**What this task involves**
The range runs from the line containing "Task: Click the red 全对 badge in row 2026033" to the last line of the entries. Copy that range exactly, omitting pictures.

**Supplied material**
※
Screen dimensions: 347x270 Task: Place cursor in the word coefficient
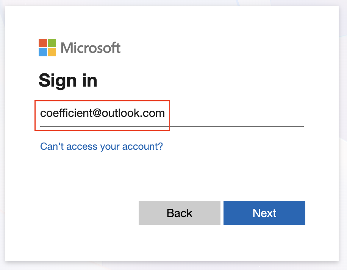65,113
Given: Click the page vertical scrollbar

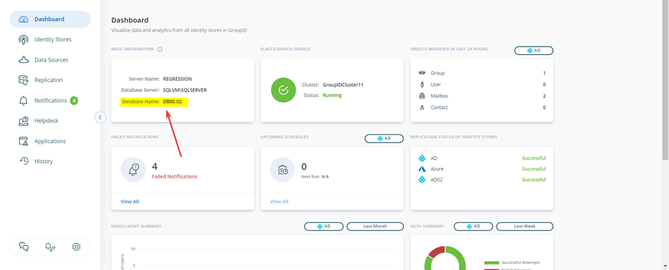Looking at the screenshot, I should (x=666, y=81).
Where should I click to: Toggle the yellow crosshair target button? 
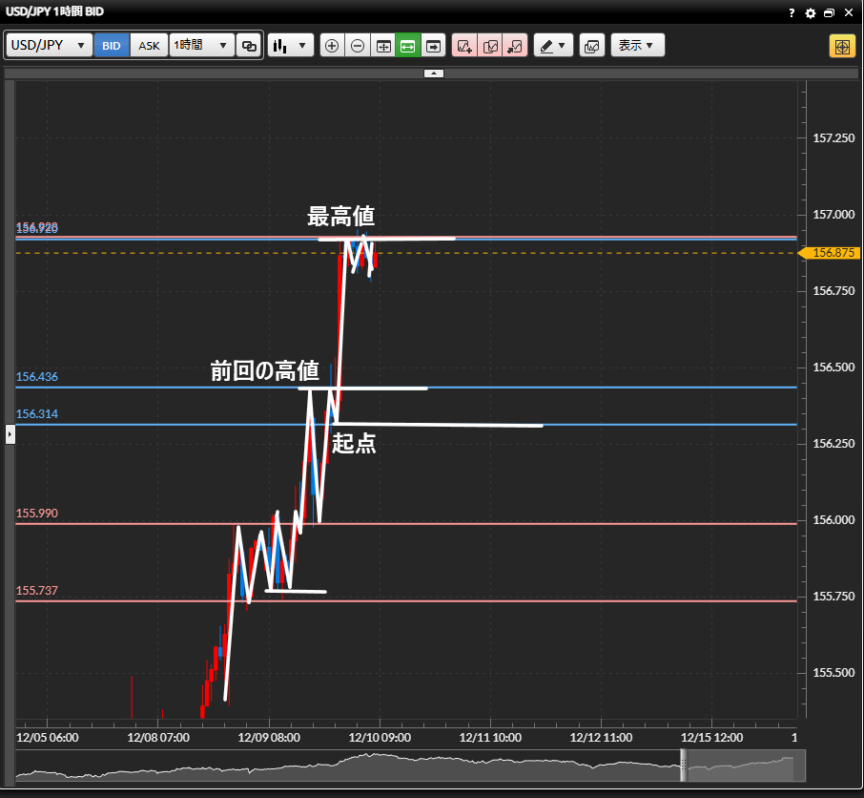[x=842, y=46]
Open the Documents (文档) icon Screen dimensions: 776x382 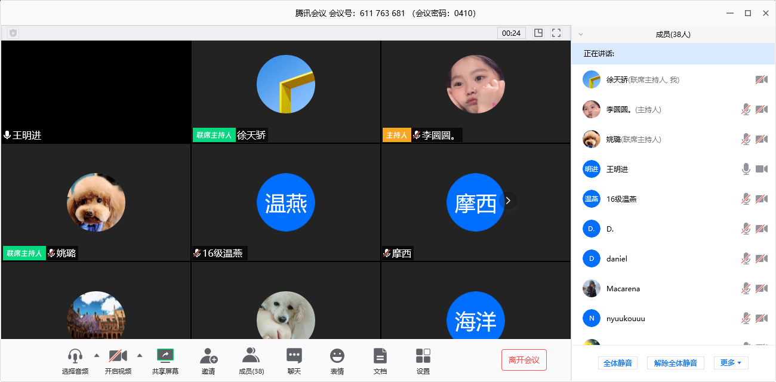coord(380,356)
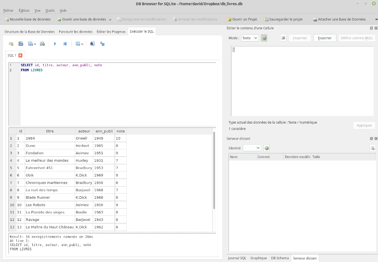Float the Serveur distant panel
This screenshot has width=378, height=262.
tap(371, 138)
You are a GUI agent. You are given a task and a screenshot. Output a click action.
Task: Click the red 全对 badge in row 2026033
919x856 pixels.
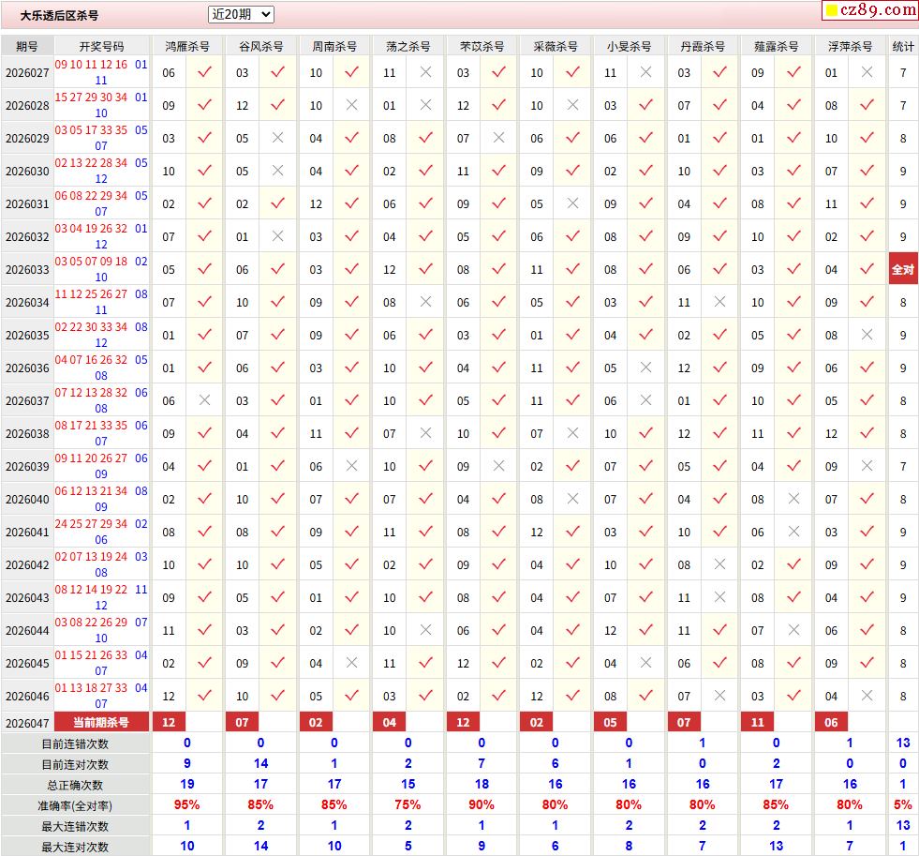903,269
※
**Written response**
Task: Click the red 全对 badge in row 2026033
919x856 pixels.
903,269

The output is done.